I was very disappointed with the last Asian pears that I canned. I added the lemon juice as the recipe suggested but could taste it in the finished product and didn’t like it. I did some with ascorbic acid instead of lemon juice and didn’t like that taste either. Any suggestions?
You’re stuck with some form of acidification with Asian pears unfortunately, and likely you’ll be able to taste it all to some extent.
Billy Hugh Campbell jr
How much lemon juice do I add to the water I put the pears into as I peel them?
You can use roughly 1/2 cup of lemon juice per gallon of water.
I canned 6 quarts of Asian pears yesterday and just ran across the requirement to add lemon juice to the jars in order to raise the acidity. I did soak the pears in lemon juice (1 pt per gal of water) to help maintain color when I was prepping the pears. They soaked for about 15 or 20 minutes. Will this soaking raise the acidity enough to make the pears safe for eating?
I personally would not feel comfortable with this since the lemon juice was so diluted with the water and much of it probably stayed in the water as opposed to going directly into the jar.
I found the CANNING ASIAN PEARS recipe to be well referenced and easy to follow. Here are some added tips and tweaks that I hope others find useful. I wanted to can six quarts and started with a bushel of pears.
My water bath pot can hold six quart jars. So filled the jars with water, placed in the pot. Filled the pot with water above the rim of the jars, Set to boil.
In another large pot that the pears would cook in, I added four quarts water, 1 cup lime juice (same as bottled lemon juice), and one cup raw sugar.
Sadly, our pear trees have stony pit, which is not bad to eat, just not pleasant. Rather than halve the pears as Ashly did, I peel with a vegetable peeler top to bottom. When there is a stony pit spot, I leave a wedge of skin on. With an apple slicer the pears are cut. Wedges with the skin still on go in the peel pile. The good wedges go into a four cup pitcher until full. Then into the pot with juice water. Six times.
Since the pears are cut into wedges, I reduced full rolling boil time to 3 minutes. Just sitting in the hot pot, the pears would continue to cook.
With the boiling hot jars on one side of a table. A large shallow cake pan in the middle to catch drips. With the cooked pears on the other side, I was ready to pack. Using a one cup commercial ladle with holes, the pears were packed into the jars with a canning funnel. Same, one inch below the rim.
Using a glass two cup pitcher, a pour over coffee funnel and #4 paper filters, the jars were filled with juice to ½” of the rim. The filter is effective at removing sediment from the juice. After filling two jars the filter needed to be replaced. Screw on the lids and back into the still hot water bath. Fair warning, the bath water pot is very heavy. Back on the stove for 25 minutes.

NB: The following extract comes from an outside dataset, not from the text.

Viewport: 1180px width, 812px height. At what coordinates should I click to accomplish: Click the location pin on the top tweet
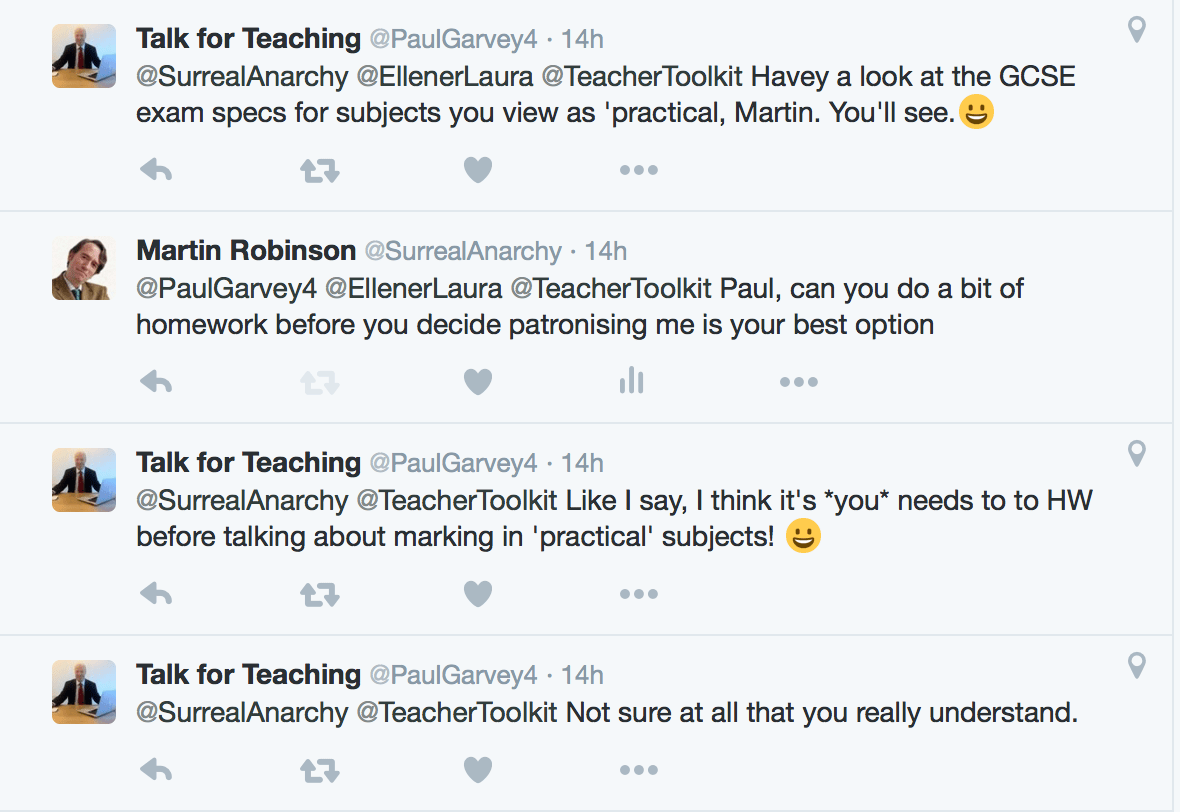point(1136,30)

A few remaining slices served as a taste test. Wonderful. Six pings from the jars made me happy that the pack is good.
Why do I need to peel the Asian pears before canning? Much work!

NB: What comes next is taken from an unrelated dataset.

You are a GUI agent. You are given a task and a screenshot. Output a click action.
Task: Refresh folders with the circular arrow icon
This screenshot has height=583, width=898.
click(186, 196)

Most people choose to peel the pears to avoid a grainy texture but it is perfectly ok to leave them on if you wish.
I have 2weird questions for you. What is the difference between jam & jelly jars vs reg pint
canning jars ??? Thickness of glass ?? Also those cute pint jars with the handles, either one of these be used for canning fruit ??? Thank you ahead of time.

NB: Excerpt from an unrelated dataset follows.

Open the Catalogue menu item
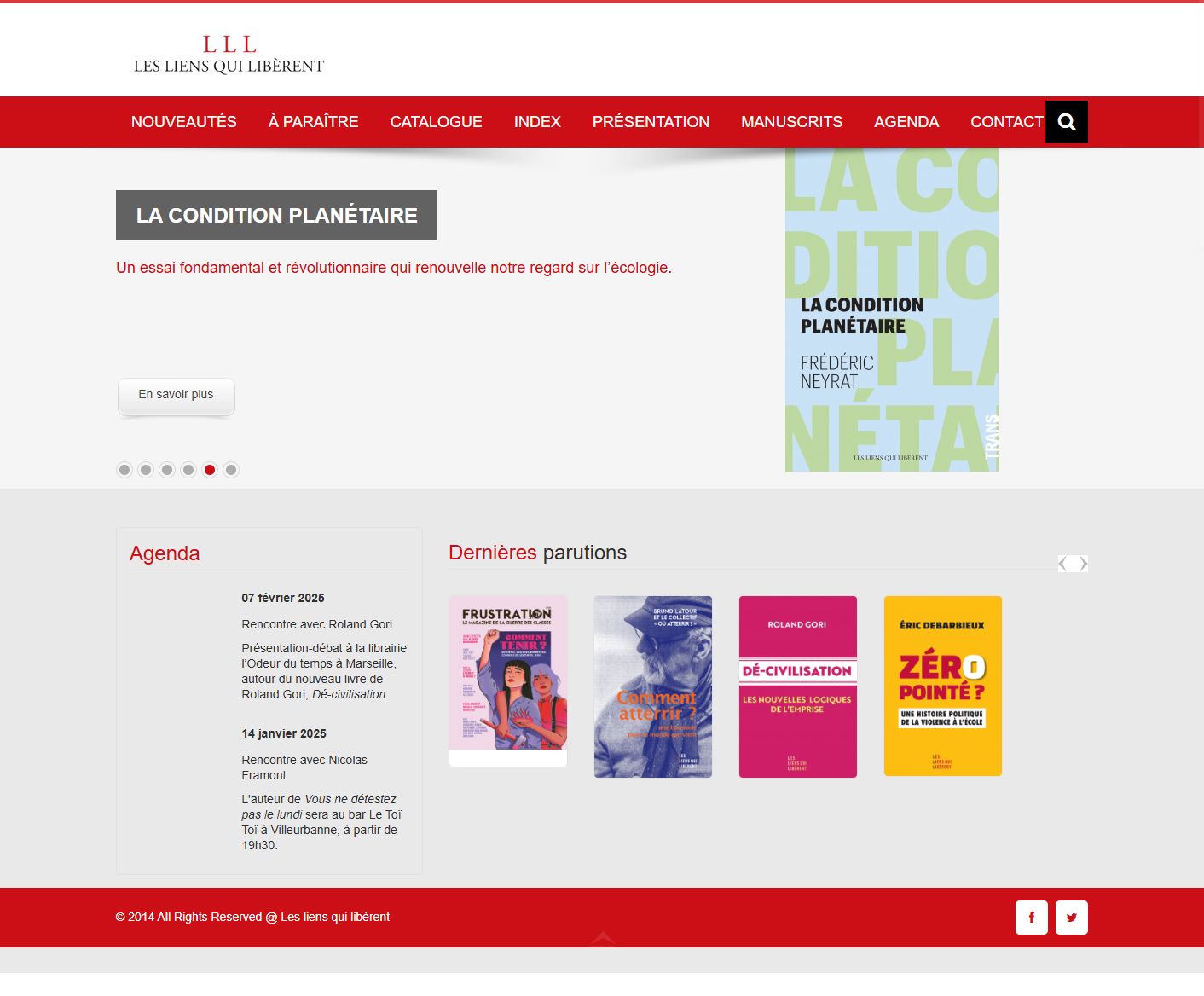This screenshot has height=996, width=1204. click(436, 122)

I am not aware of any canning jars that are available with handles. I know they sell drinking glasses that look like a mason jar with a handle. You just want to be sure that your jars are manufactured specifically for canning. There really is no difference between the jelly jars and other canning jars. Both can be used interchangeably.
Cinnamon Sticks make a wonderful addition – and the pears are delectable!
Hi would it be possible to use citric acid instead of lemon juice, as this would not change the flavour
Yes, you can use citric acid in place of lemon juice. One tablespoon of bottled lemon juice is equal to 1/4 teaspoon citric acid.